Wie man Kredit verspielt

Junge Freiheit

Kurz nach der Bundestagswahl kam ich mit unserem Handwerker erstmals auf das Thema Politik zu sprechen. Er bekannte sich als AfD-Wähler. Ein im besten Sinne bodenständiger und grundsympathischer, herzlicher Mann, in der DDR groß geworden, lange Zeit CDU- und SPD-Wähler. Doch durch die aktuelle Entwicklung hat er die Nase voll. Eurokrise und Masseneinwanderung, Verfall der öffentlichen Ordnung. „Man versteht es nicht mehr“, sagt er. Viele seiner Handwerker-Kollegen denken so wie er.

Täglich zeigt er auf seiner Facebook-Seite Empörung über die etablierte Politik. Doch nun war er entsetzt, als er die verstörenden Aufnahmen von der Aschermittwoch-Veranstaltung in Sachsen von vier Ost-Landesverbänden in der vergangenen Woche sah. André Poggenburg, der die Gäste anspielungsreich mit „Kameraden“ und „Genossen“ anspricht und dann über türkische „Kameltreiber“ und „Kümmelhändler“ herzieht, die sich in ihre „Lehmhütten“ hinter den Bosporus zurückscheren sollten.

Idealistische AfD-Mitglieder können einem leid tun

Unter seinen Handwerkerkollegen seien fleißige Türken und Osteuropäer, meint unser Bekannter. „Die ärgern sich doch genauso über die unkontrollierte Einwanderung wie ich.“ Doch so wie Poggenburg – „das geht gar nicht“. Seine Eltern waren gerade soweit, daß sie sein Engagement für die AfD verstehen.
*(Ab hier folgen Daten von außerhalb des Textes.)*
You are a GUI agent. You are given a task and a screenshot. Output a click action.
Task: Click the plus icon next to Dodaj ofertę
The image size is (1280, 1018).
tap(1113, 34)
Nun sei für sie die Partei erst einmal erledigt.

Die vielen idealistischen Mitglieder der AfD müssen einem leid tun, die sich gutmeinend engagieren und täglich in der Familie und am Arbeitsplatz pauschalen, unfairen Verdächtigungen ausgesetzt sind – und dann erleben müssen, wie AfD-Politiker wie Poggenburg alle Klischees erfüllen.

Poggenburg zeigt im Gespräch mit der JF (siehe Seite 3), daß ihn die vom AfD-Bundesvorstand inzwischen ausgesprochene Abmahnung nicht beeindruckt. Er glaubt, sich durch aktuelle Umfragen sogar bestätigt sehen zu können. Bei 16 Prozent sieht INSA Anfang der Woche die AfD und damit erstmals vor der SPD, die nur mehr auf 15,5 Prozent kommt.

Es gelten doppelte Standards

Manche Empörungen über Entgleisungen aus den Reihen der AfD sind indes verlogen – denn es gelten doppelte Standards. Ob die AfD-Spitzenkandidatin Alice Weidel im NDR-Fernsehen als „Nazi-Schlampe“ bezeichnet wird oder in einer ARD-Karnevalssendung die AfD als „braune Kanalratten“ tituliert werden, es rührt sich kaum Kritik. Aber soll sich die AfD selbst auf dieses Niveau begeben?

Die AfD hat einen enormen Kredit aufgebaut. Sie hat dafür gesorgt, daß demokratisch legitimer Protest endlich in den Parlamenten repräsentiert wird. Daß die Repräsentationslücke im deutschen Parteiensystem, die durch den Linkstrend der Union unter Merkel entstanden ist, geschlossen werden kann. Die AfD muß die Frage beantworten, ob sie diesen mühsam erarbeiteten Kredit so leichtfertig verspielen will.